Friday, February 24, 2006

Yeah. Sure. Right.

Why is it that doctors don't want to hear about it if they hurt you. I'm still spotting today from that HSG the other day so I called and left a message at the nurse's station. I mentioned that it was more painful than last time. The nurse called back and said it was all normal and to be expected and that the bleeding might continue for a week, it's all individual she told me. And that the doctor said that it was totally normal and nothing out of the ordinary. I don't know, if I was going around hurting people with my technique I think I would want some feedback.

Nope, it's all just to be expected. I didn't expect any of it. Nothing except the infertility part.

Thursday, February 23, 2006

Give me land lots of land under starry skies above (Don't fence me in)

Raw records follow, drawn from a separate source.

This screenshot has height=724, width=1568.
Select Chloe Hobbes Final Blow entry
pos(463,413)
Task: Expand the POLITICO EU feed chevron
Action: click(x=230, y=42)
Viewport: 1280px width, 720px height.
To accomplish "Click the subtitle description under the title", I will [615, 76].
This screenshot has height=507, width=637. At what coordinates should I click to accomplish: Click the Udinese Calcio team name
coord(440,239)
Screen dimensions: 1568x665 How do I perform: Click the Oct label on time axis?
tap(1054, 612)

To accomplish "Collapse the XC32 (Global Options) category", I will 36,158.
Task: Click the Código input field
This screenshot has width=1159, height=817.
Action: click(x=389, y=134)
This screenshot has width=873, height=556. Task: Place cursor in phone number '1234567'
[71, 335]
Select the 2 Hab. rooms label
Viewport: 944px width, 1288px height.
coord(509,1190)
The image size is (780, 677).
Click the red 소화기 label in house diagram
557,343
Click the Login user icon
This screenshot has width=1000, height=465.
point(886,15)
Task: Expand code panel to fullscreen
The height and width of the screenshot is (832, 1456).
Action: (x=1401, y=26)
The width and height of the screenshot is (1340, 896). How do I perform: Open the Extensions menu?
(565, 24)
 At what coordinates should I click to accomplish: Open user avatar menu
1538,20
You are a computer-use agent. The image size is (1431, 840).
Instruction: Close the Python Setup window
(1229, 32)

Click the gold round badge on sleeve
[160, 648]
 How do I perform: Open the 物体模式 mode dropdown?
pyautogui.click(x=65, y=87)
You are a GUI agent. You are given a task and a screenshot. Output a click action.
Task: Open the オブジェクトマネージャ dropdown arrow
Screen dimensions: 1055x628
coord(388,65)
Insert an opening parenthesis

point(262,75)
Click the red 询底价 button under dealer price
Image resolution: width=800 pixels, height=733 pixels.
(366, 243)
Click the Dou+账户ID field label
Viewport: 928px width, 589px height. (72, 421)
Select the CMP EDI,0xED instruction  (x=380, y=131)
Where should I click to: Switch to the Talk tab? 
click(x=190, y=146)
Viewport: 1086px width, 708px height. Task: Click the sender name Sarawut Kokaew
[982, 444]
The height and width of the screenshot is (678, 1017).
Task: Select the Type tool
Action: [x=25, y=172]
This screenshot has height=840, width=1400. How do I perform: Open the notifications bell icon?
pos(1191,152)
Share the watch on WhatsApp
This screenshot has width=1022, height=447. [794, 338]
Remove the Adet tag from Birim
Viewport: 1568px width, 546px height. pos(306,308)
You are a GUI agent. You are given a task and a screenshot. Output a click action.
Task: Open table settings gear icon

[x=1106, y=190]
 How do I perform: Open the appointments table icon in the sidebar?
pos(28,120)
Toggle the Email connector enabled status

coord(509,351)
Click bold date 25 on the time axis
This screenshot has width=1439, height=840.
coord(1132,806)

My partner and I talked last night and we're going to take another break to focus on other parts of our lives. This is a continuation of the same feelings that caused me to take a break in November. When I took the time to reapply myself to work and my other interests I feel stronger and more accomplished. My entire being is screaming at me right now that I'm more than an infertile person.

Yes maybe we will conceive on our own again. Who the heck knows. I just can't do this anymore -- you know what I'm talking about. The little compromises, the hopeful thinking, the little things that you do and don't do when you think that somewhere in your near future there might be a pregnancy.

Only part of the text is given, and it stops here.